- **DIRECTIVE**: Reproduce the material below, switching "Audit logs" to "Access logs" and leaving everything else as it is.

* BEGIN RECORDS PROVIDED *

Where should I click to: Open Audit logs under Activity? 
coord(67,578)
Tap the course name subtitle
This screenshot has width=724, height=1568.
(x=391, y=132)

* END RECORDS PROVIDED *

- **RESPONSE FOR THIS EXERCISE**:
Where should I click to: Open Access logs under Activity? 
coord(67,578)
Tap the course name subtitle
This screenshot has width=724, height=1568.
(x=391, y=132)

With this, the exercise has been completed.